Directions for this task. All lines from the one with "The image size is (592, 551)." through the final line of the records below must be written out exactly, with no other text.

Data for this task.
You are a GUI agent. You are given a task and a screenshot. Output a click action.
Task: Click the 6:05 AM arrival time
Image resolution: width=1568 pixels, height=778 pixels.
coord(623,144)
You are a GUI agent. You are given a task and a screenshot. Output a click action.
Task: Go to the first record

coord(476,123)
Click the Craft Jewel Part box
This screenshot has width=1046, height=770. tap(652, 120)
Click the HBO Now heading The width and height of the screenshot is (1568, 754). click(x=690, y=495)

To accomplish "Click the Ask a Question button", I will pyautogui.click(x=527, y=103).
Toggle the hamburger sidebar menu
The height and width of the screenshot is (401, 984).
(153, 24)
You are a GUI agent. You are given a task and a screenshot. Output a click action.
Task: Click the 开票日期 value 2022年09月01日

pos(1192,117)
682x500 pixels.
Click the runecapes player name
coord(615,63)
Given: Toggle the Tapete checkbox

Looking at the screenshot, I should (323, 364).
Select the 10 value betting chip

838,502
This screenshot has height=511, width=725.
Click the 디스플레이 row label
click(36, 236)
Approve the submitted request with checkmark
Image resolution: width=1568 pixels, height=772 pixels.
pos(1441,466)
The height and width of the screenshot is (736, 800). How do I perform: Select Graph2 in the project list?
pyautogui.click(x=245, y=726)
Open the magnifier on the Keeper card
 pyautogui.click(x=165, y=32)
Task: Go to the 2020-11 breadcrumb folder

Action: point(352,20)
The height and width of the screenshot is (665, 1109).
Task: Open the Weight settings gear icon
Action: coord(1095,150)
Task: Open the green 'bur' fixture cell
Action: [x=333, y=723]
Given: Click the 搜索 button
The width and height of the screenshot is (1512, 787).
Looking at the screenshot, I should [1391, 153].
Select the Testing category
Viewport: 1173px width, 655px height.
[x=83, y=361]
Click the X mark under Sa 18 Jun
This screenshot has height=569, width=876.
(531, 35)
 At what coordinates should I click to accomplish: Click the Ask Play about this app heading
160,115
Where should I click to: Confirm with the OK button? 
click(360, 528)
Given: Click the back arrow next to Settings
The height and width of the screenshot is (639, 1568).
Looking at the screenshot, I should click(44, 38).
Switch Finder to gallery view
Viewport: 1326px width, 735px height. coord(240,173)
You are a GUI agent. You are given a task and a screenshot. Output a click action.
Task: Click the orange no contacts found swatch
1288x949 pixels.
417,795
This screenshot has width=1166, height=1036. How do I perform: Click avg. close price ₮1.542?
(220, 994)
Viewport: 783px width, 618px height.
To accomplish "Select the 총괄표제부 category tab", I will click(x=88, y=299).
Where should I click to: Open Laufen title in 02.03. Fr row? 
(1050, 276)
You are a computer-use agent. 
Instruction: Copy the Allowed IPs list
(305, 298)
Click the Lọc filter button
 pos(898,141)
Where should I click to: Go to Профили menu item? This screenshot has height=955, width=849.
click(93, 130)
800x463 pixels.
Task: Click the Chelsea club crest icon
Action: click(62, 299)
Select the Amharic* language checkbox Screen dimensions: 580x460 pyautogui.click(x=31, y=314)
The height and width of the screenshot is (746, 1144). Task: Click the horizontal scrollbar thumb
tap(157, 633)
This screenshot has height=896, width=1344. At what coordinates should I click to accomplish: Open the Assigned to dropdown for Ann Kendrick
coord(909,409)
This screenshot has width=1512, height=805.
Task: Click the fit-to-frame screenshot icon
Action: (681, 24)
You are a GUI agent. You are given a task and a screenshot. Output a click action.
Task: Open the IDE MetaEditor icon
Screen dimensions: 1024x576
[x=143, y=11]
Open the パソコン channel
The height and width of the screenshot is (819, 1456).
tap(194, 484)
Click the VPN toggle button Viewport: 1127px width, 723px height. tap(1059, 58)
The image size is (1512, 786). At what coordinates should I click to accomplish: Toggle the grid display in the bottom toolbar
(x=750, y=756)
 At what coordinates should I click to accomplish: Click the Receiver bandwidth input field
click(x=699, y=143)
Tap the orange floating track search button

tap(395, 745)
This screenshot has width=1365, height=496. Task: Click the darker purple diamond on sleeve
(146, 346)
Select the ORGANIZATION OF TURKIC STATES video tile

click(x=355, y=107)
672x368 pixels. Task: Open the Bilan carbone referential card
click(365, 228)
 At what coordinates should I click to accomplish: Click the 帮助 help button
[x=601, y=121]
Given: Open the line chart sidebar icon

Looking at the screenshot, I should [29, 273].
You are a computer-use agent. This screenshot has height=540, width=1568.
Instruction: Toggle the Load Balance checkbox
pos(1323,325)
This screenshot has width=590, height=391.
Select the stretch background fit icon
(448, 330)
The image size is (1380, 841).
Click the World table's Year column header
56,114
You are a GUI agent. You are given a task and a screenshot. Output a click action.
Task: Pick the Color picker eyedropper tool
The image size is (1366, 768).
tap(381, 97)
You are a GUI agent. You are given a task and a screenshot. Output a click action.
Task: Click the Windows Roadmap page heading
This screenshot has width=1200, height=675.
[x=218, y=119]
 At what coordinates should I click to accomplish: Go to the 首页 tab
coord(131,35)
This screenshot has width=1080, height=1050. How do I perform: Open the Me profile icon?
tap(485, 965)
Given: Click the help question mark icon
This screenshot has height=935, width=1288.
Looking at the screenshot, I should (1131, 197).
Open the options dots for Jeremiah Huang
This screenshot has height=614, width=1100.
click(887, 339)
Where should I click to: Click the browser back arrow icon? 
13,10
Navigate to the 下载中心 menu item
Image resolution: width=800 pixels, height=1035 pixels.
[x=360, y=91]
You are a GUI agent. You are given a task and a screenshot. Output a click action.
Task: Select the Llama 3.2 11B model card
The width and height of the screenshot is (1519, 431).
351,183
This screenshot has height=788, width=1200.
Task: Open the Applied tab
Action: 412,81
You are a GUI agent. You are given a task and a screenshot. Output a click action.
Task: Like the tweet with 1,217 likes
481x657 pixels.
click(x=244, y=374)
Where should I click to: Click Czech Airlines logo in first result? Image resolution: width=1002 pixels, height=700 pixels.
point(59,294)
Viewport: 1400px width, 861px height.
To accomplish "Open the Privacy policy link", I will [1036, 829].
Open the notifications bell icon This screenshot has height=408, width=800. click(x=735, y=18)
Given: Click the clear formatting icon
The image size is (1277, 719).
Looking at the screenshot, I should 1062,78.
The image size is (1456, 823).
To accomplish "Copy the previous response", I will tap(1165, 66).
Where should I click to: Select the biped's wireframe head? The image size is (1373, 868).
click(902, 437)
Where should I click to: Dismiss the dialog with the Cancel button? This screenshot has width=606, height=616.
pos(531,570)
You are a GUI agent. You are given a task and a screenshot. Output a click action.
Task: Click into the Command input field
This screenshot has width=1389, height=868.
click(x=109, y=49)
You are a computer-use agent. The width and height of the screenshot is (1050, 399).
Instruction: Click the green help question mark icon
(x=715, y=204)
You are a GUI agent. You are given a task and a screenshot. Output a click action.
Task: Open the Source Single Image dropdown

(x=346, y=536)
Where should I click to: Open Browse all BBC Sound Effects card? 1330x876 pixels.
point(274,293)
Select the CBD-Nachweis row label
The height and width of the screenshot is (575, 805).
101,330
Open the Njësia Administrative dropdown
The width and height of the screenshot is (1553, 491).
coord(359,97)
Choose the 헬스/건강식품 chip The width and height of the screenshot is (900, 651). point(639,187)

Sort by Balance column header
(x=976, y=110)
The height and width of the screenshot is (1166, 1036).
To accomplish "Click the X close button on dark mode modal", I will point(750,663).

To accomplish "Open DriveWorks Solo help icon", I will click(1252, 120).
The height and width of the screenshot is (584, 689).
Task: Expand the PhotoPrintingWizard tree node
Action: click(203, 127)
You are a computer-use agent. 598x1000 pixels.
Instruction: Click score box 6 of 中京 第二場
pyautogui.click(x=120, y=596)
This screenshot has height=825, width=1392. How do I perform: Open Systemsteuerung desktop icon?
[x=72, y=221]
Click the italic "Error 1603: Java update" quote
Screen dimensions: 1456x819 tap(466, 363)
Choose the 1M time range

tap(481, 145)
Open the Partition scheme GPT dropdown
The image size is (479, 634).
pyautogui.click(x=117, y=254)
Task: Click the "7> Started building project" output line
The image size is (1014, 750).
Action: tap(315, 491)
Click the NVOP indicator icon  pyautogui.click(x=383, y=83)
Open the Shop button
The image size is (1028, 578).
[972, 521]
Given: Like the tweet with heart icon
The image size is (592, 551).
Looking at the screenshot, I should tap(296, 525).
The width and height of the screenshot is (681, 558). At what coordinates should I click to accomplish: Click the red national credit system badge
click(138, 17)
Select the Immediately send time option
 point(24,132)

Exercise output.
The image size is (592, 551).
Looking at the screenshot, I should tap(296, 525).
The width and height of the screenshot is (681, 558). At what coordinates should I click to accomplish: Click the red national credit system badge
click(138, 17)
Select the Immediately send time option
 point(24,132)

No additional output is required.